To get 600 records in order so record number match those in the document:
you can either drag and drop the citations one by one in the correct order to a new library.
3 as an alternative, Or you can use an unused field (i use the label field) to type in the number but put a unique character before and after each number, or 001, 002, 003 and then sort on that field sort and then drag and drop them to the new library.
I have LMW1XX LMW2XX LMW3XX … most fields are matched by endnote as “contains” rather than exact match, so otherwise 45 would match 45 and 245 … and 450, … etc. – but if you are sorting the field in the library view, that might not matter if you do the 001-600 manual numbering.
It is a lot, I know, and it might not really be any easier than biting the bullet and inserting each citation in the document, depending on how many times you cite each citation. (once each then it is 600 replacements, but 3 each is 1800 replacements.

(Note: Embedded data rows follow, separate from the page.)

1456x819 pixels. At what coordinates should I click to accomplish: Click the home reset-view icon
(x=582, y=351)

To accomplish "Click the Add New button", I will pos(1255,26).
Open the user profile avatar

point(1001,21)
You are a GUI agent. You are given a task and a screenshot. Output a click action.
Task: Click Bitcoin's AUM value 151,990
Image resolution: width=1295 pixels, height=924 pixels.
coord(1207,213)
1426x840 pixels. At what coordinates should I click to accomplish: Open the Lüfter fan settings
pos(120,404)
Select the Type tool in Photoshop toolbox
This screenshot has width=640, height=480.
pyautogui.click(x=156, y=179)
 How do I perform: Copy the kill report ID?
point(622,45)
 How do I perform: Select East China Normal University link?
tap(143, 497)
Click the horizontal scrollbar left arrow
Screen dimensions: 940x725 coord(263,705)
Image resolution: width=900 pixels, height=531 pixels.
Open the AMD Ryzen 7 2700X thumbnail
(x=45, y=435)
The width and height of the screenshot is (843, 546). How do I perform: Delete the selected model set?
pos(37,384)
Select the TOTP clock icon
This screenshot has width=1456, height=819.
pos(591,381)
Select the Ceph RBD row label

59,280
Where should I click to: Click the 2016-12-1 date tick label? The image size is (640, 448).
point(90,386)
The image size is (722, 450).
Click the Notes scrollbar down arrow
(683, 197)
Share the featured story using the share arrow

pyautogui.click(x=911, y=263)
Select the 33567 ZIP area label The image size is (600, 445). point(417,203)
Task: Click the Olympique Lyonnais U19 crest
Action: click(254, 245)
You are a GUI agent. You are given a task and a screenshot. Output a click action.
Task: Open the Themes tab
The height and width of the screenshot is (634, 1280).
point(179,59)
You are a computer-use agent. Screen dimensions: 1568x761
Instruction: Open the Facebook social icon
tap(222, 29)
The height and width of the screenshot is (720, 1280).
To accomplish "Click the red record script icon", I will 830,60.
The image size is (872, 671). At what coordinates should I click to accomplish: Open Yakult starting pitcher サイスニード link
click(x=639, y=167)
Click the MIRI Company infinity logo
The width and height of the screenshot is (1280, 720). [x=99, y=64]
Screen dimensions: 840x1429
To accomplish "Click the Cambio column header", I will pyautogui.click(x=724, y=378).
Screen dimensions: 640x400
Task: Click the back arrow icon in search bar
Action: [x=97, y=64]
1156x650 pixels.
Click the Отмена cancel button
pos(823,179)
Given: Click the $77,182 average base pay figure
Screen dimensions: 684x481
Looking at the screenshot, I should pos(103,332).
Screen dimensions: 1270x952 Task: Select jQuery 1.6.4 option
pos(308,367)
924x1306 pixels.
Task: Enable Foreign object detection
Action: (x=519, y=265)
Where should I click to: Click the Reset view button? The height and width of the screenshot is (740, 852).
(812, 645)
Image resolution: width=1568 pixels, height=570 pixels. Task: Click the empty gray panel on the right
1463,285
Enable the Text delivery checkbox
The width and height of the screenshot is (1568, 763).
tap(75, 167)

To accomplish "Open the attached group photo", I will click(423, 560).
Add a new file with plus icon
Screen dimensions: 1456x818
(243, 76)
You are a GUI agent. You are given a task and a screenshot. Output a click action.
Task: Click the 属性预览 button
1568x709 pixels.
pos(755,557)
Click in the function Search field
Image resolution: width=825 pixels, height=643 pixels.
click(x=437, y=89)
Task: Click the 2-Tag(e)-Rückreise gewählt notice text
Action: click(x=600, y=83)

I wish I could sit down with you and see what would be most efficient! You might PM me and we might be able to come up with something more user friendly once I know what you are starting with?
Thanks Leanne, I really apporeciate your helpful reply and readiness to follow up. Also, sorry I wasn’t clear enough about my problem.
In fact I just got off the phone with Tom at TR tech support, who worked through the problem with me hands-on - and it turns out not to be a problem.
Based on various web postings by EN users and my own observations, I was under the impression that:
(1)A Traveling Library created from the citations in a Word doc will have different record numbers to those embedded in the EN citation markers in the document. THIS IS TRUE.
(2)Consequently, if references are edited in the Traveling Library and the user then attempts to “Update Citations and Bibl” in Word, EN will be unable to sync because of the disparity in record numbers, and will require the user to manually match each Word citatioon to a record in the EN library. THIS IS NOT TRUE!
It turns out that if the user does an Update in Word immediately after exporting to a Traveling Library, EN is able match the citations in the document to the records in the library even though the record numbers remain discrepant. Tom added that if a group of people working on the same document share a Traveling Library, they will also have no issues syncing their document to this library, providing they perform an Update with the Traveling Library before doing anything else.
Two caveats that were emphasized:
(1)ONLY the Traveling Library should be open in Endnote.
(2)If Endnote citations are unformatted in the Word document, it will no longer be able to sync with the Traveling Library. (The readon being that under these circumstances, Endnote’s ONLY way of syncing is by record number.)